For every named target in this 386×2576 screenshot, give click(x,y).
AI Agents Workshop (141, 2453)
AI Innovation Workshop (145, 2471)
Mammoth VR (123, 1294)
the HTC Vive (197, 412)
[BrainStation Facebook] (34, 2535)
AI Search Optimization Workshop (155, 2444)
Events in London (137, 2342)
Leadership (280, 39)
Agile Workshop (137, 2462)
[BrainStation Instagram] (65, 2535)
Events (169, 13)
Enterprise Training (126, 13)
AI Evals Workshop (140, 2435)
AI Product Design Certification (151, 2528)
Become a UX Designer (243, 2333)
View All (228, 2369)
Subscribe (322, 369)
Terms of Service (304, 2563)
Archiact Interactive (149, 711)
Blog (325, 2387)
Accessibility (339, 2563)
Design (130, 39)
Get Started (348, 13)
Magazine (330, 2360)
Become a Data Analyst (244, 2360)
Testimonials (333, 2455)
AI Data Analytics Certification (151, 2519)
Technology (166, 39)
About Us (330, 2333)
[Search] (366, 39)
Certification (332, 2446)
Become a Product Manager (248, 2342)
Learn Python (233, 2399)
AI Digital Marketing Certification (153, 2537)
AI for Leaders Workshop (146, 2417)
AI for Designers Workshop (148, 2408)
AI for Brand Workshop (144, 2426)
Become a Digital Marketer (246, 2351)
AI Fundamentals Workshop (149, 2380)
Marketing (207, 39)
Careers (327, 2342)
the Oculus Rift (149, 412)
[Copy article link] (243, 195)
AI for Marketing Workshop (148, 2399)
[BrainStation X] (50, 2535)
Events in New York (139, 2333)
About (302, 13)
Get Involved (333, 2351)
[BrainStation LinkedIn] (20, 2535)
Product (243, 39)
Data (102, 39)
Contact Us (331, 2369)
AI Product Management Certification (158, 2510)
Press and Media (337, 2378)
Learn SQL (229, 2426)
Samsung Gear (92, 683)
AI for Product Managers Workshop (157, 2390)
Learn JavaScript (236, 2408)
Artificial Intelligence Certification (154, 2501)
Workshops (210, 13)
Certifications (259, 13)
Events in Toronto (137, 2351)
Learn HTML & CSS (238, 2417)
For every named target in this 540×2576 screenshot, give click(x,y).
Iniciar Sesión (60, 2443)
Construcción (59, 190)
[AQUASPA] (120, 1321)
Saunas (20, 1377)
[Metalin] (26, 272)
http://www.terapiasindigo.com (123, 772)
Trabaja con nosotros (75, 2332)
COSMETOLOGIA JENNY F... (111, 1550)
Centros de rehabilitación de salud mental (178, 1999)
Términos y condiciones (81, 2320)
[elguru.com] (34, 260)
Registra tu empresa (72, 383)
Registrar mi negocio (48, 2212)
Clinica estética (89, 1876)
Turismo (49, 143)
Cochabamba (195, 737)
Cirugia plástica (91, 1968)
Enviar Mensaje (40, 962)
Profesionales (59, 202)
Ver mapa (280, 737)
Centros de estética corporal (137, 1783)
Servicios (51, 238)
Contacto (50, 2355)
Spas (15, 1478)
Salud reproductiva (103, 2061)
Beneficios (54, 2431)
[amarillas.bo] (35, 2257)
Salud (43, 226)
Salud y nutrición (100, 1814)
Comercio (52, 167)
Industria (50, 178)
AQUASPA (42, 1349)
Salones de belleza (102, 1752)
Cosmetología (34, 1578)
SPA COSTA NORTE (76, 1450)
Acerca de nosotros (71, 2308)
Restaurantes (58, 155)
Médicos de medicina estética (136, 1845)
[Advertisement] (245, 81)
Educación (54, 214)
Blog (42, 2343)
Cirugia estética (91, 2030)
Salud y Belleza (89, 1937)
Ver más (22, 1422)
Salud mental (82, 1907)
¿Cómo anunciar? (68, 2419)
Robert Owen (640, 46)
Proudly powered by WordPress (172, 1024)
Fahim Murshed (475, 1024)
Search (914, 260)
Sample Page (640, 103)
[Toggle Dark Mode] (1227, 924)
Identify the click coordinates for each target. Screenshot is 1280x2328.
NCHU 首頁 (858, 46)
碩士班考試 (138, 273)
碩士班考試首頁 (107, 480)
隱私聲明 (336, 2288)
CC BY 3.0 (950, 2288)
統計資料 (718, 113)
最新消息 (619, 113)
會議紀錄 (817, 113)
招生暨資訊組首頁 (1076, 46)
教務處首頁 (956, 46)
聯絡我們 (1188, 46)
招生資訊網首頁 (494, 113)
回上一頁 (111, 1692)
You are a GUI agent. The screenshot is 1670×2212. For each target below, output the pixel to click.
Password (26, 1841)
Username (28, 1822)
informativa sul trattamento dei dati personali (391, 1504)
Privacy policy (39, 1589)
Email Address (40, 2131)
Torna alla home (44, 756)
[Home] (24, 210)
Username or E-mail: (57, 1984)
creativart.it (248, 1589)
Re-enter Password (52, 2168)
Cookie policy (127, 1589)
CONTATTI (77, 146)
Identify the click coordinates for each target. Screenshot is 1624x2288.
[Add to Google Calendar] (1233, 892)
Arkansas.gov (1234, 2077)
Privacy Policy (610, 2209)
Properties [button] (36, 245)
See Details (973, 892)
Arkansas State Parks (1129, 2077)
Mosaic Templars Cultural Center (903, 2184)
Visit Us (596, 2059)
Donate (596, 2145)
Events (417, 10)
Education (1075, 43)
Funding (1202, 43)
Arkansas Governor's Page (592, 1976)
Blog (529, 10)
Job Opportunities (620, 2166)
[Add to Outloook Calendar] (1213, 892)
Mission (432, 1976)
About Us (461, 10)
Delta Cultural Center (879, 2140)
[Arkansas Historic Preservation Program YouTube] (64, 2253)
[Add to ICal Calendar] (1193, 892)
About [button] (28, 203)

★ ★ ★ ★ ★

> **Instructions for the task**: Give the number of lines in the entries above that include the word "Learn", and nothing more.

> **Answer to this task**: 4